If a particular client doesn’t support JS, that particular client won’t be able to install the page as an app and run it offline. But that’s OK: if that client can still use the website, and other, more featureful clients can use it as an app, that makes it a Progressive Web App.
What else would they (wikimedia) do with more money than they know how to spend?
I always thought they should put the money into professionals making textbooks. Then, they sell them plus the course materials to colleges (esp community colleges). They start with general education just to make sure the books cost about nothing to students. They’re online for free, too, either immediately or after a time period. Then, they move into subjects like business, comp sci, etc. Gradually, we get a professional version of Wikipedia for both personal learning and career advancement.
So, something like Wikibooks?
I looked at them a long time ago.

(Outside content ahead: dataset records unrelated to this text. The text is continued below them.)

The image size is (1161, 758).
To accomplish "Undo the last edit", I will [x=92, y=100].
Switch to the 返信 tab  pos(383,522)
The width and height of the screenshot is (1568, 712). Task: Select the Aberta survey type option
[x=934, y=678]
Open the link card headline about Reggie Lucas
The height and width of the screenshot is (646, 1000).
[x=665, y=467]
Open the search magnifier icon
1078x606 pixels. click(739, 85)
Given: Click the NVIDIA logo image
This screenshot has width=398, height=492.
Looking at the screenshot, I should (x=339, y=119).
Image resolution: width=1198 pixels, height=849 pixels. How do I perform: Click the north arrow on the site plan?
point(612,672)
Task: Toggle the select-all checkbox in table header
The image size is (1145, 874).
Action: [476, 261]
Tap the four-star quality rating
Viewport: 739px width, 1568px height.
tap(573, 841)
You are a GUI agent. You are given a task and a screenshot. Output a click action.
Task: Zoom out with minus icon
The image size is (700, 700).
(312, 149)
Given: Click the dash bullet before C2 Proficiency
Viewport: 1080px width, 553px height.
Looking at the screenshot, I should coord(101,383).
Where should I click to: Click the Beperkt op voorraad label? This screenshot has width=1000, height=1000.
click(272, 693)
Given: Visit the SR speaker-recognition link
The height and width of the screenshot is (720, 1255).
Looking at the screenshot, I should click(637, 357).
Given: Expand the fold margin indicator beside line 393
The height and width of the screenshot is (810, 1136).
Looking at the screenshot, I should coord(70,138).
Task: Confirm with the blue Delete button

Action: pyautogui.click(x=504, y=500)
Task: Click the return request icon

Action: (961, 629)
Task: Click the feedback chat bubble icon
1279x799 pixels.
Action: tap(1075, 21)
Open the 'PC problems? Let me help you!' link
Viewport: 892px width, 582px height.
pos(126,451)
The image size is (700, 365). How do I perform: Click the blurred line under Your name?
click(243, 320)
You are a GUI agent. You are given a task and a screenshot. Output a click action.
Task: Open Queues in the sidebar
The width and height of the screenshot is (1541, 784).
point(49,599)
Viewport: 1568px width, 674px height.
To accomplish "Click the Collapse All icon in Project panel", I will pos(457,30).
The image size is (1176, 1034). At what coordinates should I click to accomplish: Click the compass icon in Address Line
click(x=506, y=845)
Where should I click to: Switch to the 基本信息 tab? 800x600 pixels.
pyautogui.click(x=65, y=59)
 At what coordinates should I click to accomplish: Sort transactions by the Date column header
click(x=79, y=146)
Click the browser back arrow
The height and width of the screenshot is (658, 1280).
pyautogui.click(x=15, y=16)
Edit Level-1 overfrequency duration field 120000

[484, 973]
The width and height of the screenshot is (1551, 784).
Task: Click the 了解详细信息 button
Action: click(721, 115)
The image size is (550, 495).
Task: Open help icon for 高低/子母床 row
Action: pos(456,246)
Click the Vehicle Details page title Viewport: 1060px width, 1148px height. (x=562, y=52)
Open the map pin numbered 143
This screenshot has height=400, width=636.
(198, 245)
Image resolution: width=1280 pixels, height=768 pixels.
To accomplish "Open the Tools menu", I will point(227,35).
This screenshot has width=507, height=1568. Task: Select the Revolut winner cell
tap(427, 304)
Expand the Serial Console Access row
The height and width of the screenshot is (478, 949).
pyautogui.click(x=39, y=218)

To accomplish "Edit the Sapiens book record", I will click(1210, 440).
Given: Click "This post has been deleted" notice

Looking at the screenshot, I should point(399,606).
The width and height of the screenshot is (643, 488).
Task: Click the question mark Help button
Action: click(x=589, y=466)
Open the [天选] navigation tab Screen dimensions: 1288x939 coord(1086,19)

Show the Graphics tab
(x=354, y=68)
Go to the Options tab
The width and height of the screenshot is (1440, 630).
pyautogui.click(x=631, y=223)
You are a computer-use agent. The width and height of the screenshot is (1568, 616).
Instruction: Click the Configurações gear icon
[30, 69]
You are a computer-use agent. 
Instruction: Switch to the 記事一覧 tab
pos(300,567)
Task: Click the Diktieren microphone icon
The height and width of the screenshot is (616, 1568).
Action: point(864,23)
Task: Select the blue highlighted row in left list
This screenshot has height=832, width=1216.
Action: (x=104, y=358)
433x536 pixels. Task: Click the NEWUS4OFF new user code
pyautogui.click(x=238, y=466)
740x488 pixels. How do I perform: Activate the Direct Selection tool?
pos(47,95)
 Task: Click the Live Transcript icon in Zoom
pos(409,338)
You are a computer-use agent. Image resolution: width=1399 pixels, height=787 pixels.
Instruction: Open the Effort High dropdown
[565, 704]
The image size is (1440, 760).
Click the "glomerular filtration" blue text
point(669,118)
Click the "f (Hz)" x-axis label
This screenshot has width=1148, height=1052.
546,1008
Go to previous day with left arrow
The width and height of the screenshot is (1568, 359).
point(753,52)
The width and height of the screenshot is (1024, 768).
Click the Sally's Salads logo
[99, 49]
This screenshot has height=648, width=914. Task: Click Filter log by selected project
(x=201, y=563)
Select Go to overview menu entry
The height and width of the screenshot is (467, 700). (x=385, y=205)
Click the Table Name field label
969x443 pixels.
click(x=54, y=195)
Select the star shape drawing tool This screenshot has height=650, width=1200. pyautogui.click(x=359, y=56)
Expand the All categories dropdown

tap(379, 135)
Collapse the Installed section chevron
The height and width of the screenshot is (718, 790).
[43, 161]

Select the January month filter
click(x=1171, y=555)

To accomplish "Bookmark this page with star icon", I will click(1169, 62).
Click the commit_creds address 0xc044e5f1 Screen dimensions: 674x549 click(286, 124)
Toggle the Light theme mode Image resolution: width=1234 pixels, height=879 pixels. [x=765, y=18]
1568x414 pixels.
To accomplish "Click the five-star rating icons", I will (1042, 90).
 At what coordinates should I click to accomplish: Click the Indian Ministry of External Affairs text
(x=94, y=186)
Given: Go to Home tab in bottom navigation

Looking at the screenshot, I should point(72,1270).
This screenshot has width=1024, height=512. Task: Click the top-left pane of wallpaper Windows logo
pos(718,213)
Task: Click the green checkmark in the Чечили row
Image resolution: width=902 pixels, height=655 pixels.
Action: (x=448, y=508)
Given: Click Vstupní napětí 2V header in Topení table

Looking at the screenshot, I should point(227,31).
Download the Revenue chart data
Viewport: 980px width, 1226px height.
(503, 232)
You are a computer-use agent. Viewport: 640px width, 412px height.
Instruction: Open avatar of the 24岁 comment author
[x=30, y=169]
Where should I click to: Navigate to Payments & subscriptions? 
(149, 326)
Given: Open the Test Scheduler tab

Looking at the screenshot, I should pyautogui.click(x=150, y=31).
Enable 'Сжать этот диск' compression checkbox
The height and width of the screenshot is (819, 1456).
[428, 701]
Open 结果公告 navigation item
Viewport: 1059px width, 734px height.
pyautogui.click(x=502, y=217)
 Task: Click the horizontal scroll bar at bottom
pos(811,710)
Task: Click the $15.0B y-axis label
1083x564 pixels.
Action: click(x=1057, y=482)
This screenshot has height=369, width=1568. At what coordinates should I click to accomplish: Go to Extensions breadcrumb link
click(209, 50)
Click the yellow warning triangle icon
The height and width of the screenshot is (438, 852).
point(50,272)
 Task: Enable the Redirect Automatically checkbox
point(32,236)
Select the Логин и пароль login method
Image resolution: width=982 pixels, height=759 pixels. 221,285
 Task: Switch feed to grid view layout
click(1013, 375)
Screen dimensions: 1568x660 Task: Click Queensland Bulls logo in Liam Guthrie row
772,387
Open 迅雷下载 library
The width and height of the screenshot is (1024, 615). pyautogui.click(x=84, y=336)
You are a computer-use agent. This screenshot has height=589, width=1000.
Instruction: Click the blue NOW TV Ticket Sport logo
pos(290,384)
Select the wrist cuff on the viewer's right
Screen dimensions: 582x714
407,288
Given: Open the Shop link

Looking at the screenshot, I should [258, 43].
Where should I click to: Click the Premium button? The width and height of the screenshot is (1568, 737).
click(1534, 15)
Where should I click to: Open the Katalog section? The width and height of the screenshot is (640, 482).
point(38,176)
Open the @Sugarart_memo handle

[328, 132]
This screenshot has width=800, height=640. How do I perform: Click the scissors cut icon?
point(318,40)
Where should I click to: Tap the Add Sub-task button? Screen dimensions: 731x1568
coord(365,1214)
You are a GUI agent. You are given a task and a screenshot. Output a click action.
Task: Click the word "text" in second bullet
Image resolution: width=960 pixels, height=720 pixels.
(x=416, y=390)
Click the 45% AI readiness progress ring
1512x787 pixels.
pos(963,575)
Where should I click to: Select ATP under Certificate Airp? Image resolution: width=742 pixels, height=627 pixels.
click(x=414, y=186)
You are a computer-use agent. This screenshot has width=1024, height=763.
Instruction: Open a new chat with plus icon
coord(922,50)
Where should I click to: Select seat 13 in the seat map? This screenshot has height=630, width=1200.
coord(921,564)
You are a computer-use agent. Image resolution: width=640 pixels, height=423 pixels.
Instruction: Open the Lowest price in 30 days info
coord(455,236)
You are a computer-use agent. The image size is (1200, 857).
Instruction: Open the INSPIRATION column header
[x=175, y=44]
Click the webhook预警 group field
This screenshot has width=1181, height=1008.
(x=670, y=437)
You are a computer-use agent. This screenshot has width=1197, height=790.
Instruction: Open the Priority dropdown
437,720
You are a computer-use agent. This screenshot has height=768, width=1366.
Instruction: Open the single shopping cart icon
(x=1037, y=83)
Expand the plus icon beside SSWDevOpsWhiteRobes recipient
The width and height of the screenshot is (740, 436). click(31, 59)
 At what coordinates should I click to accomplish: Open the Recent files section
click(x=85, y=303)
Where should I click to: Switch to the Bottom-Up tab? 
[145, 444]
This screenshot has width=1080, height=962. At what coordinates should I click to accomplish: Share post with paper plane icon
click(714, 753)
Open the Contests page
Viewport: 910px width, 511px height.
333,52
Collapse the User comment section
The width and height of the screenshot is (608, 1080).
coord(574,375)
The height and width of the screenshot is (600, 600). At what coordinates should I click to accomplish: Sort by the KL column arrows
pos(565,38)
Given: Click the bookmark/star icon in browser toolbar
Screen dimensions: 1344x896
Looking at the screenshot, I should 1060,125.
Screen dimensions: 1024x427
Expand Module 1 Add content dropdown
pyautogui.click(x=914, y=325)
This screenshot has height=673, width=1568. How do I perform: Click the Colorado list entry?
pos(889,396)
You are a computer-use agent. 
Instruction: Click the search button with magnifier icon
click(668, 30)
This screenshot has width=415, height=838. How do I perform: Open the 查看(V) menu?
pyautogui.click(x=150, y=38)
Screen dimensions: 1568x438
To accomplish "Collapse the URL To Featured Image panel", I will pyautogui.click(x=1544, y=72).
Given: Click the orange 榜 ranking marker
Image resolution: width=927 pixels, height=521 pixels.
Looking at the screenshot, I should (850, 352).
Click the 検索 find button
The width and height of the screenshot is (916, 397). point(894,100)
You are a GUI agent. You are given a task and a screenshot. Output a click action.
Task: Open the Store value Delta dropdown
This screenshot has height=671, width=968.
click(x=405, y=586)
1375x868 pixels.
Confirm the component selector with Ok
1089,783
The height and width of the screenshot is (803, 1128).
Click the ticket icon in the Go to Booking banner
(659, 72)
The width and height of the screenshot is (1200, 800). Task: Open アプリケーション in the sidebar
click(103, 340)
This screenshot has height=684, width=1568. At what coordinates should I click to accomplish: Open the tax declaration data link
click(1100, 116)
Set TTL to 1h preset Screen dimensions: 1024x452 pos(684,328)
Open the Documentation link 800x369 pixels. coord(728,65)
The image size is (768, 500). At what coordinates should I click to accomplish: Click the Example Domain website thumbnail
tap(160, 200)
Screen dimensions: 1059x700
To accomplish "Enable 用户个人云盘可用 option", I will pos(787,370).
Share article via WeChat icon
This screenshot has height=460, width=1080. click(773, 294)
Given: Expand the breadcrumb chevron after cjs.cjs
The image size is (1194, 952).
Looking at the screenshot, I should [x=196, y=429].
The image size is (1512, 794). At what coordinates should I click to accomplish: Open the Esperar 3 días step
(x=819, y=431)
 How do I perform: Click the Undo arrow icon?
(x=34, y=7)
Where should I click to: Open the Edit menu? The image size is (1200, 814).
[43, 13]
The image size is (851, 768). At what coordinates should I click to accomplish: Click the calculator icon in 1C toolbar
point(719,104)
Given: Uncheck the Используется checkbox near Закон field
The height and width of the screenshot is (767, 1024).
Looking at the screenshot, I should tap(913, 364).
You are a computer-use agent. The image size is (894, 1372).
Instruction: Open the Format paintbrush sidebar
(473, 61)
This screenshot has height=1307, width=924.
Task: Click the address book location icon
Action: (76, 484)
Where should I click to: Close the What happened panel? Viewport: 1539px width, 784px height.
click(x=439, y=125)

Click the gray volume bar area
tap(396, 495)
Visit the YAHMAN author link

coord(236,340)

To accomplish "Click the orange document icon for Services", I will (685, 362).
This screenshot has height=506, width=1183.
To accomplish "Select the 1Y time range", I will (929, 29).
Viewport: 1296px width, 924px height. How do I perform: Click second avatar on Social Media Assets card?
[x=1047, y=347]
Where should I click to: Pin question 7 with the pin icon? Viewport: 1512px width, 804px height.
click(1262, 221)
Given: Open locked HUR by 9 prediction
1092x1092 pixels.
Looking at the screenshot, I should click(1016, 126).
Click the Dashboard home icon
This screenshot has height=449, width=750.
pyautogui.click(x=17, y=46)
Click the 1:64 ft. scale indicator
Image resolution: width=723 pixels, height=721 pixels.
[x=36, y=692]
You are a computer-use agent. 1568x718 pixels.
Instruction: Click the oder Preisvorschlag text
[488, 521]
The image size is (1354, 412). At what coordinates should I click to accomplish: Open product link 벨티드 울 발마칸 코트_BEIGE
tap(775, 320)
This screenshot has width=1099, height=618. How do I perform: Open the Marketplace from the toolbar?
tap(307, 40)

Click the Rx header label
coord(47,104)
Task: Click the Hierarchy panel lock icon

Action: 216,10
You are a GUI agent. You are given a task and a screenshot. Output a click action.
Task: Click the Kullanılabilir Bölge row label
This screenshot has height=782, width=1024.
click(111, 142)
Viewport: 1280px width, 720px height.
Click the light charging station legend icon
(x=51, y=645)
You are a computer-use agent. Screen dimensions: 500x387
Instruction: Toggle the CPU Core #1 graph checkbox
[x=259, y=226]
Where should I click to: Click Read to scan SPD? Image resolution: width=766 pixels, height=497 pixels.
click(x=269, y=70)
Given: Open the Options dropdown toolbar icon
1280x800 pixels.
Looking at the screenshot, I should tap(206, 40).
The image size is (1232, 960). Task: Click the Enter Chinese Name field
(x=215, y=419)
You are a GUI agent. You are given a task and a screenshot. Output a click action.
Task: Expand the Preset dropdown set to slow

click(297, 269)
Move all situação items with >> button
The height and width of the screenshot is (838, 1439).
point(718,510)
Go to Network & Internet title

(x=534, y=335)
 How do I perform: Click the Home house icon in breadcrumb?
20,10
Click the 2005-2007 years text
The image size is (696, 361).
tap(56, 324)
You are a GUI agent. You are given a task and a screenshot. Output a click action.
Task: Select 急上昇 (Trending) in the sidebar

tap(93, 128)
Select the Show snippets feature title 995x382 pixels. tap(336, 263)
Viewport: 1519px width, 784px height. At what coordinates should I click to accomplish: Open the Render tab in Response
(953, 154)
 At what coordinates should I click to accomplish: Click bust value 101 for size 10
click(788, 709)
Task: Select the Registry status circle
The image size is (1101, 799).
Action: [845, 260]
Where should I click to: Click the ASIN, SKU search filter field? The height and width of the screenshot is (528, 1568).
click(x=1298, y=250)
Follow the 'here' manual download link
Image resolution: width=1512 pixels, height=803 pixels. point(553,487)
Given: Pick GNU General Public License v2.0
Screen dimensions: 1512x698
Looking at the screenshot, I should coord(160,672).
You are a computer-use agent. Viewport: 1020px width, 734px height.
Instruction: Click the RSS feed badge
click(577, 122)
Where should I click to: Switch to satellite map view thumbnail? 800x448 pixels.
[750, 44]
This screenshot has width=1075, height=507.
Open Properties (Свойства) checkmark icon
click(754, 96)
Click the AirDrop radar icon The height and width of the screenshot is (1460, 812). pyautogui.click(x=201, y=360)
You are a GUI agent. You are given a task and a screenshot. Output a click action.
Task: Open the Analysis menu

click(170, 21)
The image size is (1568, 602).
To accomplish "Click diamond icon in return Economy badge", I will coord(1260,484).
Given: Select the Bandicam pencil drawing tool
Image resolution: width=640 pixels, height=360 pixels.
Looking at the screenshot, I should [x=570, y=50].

I can’t remember if they’re of the quality that business professionals and colleges would buy to replace existing resources. If they are, it’s a just marketing problem. If not, then it wouldn’t be what I was aiming for.
Did wikimedia fall into a lot more money recently?
Wikipedia gets more and more money every year: https://en.wikipedia.org/wiki/User:Guy_Macon/Wikipedia_has_Cancer
Invest it and stop begging so much.
This comment seems to indicate they’re serious about having server-side rendering, so it looks like that’s not a concern.
Vue.js is pretty modular and has support for server-side rendering
I agree with this, but I also think javascript can be used to improve the user experience. I would love to see a modern Wikipedia and would imagine the legacy site sticking around as well.
Twitter thread from vuejs addressing assumptions.
This will be a disaster, despite the assurances, and you know it.
It’s going to have a sticky navigation bar.